[Dataset entries]
>>>
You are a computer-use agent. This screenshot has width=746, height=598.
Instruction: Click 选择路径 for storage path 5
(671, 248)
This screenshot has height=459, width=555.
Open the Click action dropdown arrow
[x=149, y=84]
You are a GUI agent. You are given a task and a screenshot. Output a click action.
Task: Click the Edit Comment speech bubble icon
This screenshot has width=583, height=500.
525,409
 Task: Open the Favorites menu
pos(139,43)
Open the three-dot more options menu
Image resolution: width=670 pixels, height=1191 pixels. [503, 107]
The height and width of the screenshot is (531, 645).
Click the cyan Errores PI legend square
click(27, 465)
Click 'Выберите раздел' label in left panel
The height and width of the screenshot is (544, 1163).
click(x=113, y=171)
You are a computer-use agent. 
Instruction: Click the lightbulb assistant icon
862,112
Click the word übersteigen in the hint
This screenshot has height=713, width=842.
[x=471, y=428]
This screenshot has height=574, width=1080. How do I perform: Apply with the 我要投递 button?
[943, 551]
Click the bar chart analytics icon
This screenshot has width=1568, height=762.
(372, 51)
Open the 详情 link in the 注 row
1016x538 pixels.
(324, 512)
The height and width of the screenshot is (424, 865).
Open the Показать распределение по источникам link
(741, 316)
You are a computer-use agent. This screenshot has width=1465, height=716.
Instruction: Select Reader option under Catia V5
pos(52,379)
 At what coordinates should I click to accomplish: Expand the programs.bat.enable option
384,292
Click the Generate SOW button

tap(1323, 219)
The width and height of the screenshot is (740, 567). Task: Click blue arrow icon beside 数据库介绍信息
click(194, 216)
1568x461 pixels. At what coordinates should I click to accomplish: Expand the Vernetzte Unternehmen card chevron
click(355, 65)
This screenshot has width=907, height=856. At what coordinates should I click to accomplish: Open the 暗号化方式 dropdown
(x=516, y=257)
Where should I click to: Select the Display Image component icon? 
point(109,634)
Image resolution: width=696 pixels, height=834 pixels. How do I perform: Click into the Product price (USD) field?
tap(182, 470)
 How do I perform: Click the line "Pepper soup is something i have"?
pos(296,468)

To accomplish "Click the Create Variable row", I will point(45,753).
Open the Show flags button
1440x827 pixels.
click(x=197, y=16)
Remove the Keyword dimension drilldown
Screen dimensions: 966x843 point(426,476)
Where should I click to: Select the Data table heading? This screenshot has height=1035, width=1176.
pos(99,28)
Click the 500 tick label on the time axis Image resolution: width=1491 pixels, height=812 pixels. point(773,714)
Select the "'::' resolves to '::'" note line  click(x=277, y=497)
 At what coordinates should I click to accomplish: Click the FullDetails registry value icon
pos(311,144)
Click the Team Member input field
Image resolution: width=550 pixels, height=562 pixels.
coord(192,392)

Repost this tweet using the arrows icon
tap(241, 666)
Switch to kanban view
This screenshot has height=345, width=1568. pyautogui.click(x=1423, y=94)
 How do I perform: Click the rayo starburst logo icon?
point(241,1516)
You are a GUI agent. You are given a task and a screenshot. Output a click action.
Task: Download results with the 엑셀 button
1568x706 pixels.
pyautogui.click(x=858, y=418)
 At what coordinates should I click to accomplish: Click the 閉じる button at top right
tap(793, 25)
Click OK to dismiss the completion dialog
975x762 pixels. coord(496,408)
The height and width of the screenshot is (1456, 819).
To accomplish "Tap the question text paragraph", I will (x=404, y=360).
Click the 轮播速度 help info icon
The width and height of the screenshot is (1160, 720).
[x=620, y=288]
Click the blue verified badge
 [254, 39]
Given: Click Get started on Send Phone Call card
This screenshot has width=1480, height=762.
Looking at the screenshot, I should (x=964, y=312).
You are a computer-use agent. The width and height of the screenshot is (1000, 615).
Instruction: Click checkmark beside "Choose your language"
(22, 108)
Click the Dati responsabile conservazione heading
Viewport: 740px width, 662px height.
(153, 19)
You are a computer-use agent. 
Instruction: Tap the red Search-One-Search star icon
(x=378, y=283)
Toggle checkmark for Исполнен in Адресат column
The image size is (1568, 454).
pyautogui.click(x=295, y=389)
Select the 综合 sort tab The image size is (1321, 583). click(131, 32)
<<<
- Exercise requirements -
Repeat the data exactly. Omit nothing.

- Finished task -
You are a computer-use agent. This screenshot has width=746, height=598.
Instruction: Click 选择路径 for storage path 5
(671, 248)
This screenshot has height=459, width=555.
Open the Click action dropdown arrow
[x=149, y=84]
You are a GUI agent. You are given a task and a screenshot. Output a click action.
Task: Click the Edit Comment speech bubble icon
This screenshot has width=583, height=500.
525,409
 Task: Open the Favorites menu
pos(139,43)
Open the three-dot more options menu
Image resolution: width=670 pixels, height=1191 pixels. [503, 107]
The height and width of the screenshot is (531, 645).
Click the cyan Errores PI legend square
click(27, 465)
Click 'Выберите раздел' label in left panel
The height and width of the screenshot is (544, 1163).
click(x=113, y=171)
You are a computer-use agent. 
Instruction: Click the lightbulb assistant icon
862,112
Click the word übersteigen in the hint
This screenshot has height=713, width=842.
[x=471, y=428]
This screenshot has height=574, width=1080. How do I perform: Apply with the 我要投递 button?
[943, 551]
Click the bar chart analytics icon
This screenshot has width=1568, height=762.
(372, 51)
Open the 详情 link in the 注 row
1016x538 pixels.
(324, 512)
The height and width of the screenshot is (424, 865).
Open the Показать распределение по источникам link
(741, 316)
You are a computer-use agent. This screenshot has width=1465, height=716.
Instruction: Select Reader option under Catia V5
pos(52,379)
 At what coordinates should I click to accomplish: Expand the programs.bat.enable option
384,292
Click the Generate SOW button

tap(1323, 219)
The width and height of the screenshot is (740, 567). Task: Click blue arrow icon beside 数据库介绍信息
click(194, 216)
1568x461 pixels. At what coordinates should I click to accomplish: Expand the Vernetzte Unternehmen card chevron
click(355, 65)
This screenshot has width=907, height=856. At what coordinates should I click to accomplish: Open the 暗号化方式 dropdown
(x=516, y=257)
Where should I click to: Select the Display Image component icon? 
point(109,634)
Image resolution: width=696 pixels, height=834 pixels. How do I perform: Click into the Product price (USD) field?
tap(182, 470)
 How do I perform: Click the line "Pepper soup is something i have"?
pos(296,468)

To accomplish "Click the Create Variable row", I will point(45,753).
Open the Show flags button
1440x827 pixels.
click(x=197, y=16)
Remove the Keyword dimension drilldown
Screen dimensions: 966x843 point(426,476)
Where should I click to: Select the Data table heading? This screenshot has height=1035, width=1176.
pos(99,28)
Click the 500 tick label on the time axis Image resolution: width=1491 pixels, height=812 pixels. point(773,714)
Select the "'::' resolves to '::'" note line  click(x=277, y=497)
 At what coordinates should I click to accomplish: Click the FullDetails registry value icon
pos(311,144)
Click the Team Member input field
Image resolution: width=550 pixels, height=562 pixels.
coord(192,392)

Repost this tweet using the arrows icon
tap(241, 666)
Switch to kanban view
This screenshot has height=345, width=1568. pyautogui.click(x=1423, y=94)
 How do I perform: Click the rayo starburst logo icon?
point(241,1516)
You are a GUI agent. You are given a task and a screenshot. Output a click action.
Task: Download results with the 엑셀 button
1568x706 pixels.
pyautogui.click(x=858, y=418)
 At what coordinates should I click to accomplish: Click the 閉じる button at top right
tap(793, 25)
Click OK to dismiss the completion dialog
975x762 pixels. coord(496,408)
The height and width of the screenshot is (1456, 819).
To accomplish "Tap the question text paragraph", I will (x=404, y=360).
Click the 轮播速度 help info icon
The width and height of the screenshot is (1160, 720).
[x=620, y=288]
Click the blue verified badge
 [254, 39]
Given: Click Get started on Send Phone Call card
This screenshot has width=1480, height=762.
Looking at the screenshot, I should (x=964, y=312).
You are a computer-use agent. The width and height of the screenshot is (1000, 615).
Instruction: Click checkmark beside "Choose your language"
(22, 108)
Click the Dati responsabile conservazione heading
Viewport: 740px width, 662px height.
(153, 19)
You are a computer-use agent. 
Instruction: Tap the red Search-One-Search star icon
(x=378, y=283)
Toggle checkmark for Исполнен in Адресат column
The image size is (1568, 454).
pyautogui.click(x=295, y=389)
Select the 综合 sort tab The image size is (1321, 583). click(131, 32)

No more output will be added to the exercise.